C'est l'un des feuilletons les plus intenses de l'automne : les droits TV de la Ligue 1, détenus depuis cette saison par Mediapro. Pour l'instant, le groupe sino-espagnol refuse de payer les factures dont il doit s'acquitter pour la diffusion de la compétition. Dans ce dossier, l'ombre de Canal+, diffuseur historique de la Ligue 1, plane de nouveau.
À Canal+, ces jours-ci, on joue sur du velours et on affirme qu'on étudiera toutes les possibilités, y compris celle d'un retour en première ligne. Mais cela se ferait au juste prix, prévient-on. Car aujourd'hui, crise du Covid-19 oblige, le football est un produit dégradé. Les stades sont vides, il y a des matches reportés et le mercato estival était sans relief.

CONSIGNES DE L'EXERCICE:
• A. Répondez à ces questions sur l'extrait consacré aux droits TV de la Ligue 1 :
(i) Quel groupe détient ces droits depuis cette saison ?
(ii) Que refuse-t-il de faire pour l'instant ?
(iii) À quel prix Canal+ prévient-il qu'un retour se ferait ?
• B. Recopiez sans rien changer le passage de l'extrait sur les droits TV de la Ligue 1 qui va de « C'est l'un des » à « était sans relief. ».
Vous n'aurez pas besoin des enregistrements pour répondre.

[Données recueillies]
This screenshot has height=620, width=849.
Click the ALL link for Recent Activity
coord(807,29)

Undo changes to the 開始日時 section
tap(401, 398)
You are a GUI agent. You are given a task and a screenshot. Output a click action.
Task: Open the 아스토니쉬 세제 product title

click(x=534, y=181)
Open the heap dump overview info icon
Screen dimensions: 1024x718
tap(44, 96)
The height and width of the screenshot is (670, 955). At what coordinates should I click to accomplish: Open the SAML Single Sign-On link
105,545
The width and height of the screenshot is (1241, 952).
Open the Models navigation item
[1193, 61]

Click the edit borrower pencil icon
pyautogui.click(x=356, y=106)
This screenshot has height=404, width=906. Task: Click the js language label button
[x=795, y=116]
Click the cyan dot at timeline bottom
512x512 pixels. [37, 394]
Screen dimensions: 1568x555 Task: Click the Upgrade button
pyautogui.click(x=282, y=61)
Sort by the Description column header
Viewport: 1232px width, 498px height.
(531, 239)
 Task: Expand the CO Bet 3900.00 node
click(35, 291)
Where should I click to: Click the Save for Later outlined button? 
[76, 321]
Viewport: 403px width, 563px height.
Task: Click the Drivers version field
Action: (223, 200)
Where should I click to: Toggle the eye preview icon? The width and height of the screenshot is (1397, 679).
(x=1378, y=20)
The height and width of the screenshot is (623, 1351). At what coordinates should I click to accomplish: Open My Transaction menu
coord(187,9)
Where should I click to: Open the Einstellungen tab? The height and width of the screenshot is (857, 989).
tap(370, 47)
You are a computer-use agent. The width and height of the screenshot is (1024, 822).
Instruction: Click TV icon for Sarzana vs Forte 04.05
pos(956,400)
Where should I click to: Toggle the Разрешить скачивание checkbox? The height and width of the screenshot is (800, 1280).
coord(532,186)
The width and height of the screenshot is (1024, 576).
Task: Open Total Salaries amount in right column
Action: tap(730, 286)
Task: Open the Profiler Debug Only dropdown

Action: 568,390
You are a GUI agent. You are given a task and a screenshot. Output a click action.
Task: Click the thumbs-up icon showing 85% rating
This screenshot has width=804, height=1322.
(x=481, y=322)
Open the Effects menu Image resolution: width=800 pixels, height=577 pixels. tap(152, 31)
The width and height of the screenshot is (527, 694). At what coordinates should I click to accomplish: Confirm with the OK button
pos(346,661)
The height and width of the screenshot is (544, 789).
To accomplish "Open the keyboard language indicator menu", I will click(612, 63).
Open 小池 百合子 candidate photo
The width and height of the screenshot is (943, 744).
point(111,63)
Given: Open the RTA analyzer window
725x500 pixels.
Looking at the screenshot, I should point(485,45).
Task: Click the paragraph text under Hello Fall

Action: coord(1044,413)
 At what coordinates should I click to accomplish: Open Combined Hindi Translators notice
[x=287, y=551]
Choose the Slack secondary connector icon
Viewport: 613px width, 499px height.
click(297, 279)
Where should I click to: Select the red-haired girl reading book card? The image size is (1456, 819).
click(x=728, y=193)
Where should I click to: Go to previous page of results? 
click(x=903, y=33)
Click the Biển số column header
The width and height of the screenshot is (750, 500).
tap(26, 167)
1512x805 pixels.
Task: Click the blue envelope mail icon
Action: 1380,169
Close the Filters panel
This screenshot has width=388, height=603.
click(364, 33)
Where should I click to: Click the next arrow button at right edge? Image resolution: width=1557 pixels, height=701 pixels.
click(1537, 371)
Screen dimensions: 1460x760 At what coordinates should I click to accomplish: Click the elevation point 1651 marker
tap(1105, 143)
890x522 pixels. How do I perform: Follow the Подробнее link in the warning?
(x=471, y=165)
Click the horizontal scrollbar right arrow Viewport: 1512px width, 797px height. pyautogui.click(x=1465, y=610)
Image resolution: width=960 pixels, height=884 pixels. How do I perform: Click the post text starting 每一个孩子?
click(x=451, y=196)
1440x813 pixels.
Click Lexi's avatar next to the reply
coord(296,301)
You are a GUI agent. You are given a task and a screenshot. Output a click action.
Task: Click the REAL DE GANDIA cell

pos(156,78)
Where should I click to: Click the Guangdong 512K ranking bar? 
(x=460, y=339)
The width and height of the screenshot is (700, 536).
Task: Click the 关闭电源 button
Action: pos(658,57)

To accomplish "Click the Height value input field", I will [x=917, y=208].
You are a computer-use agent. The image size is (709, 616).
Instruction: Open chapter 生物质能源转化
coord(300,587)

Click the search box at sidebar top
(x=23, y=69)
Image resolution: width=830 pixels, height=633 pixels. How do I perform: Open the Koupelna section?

CORRIGÉ DE L'EXERCICE:
• A.
(i) Mediapro.
(ii) Payer les factures dont il doit s'acquitter pour la diffusion de la compétition.
(iii) Au juste prix.

• B.
C'est l'un des feuilletons les plus intenses de l'automne : les droits TV de la Ligue 1, détenus depuis cette saison par Mediapro. Pour l'instant, le groupe sino-espagnol refuse de payer les factures dont il doit s'acquitter pour la diffusion de la compétition. Dans ce dossier, l'ombre de Canal+, diffuseur historique de la Ligue 1, plane de nouveau.
À Canal+, ces jours-ci, on joue sur du velours et on affirme qu'on étudiera toutes les possibilités, y compris celle d'un retour en première ligne. Mais cela se ferait au juste prix, prévient-on. Car aujourd'hui, crise du Covid-19 oblige, le football est un produit dégradé. Les stades sont vides, il y a des matches reportés et le mercato estival était sans relief.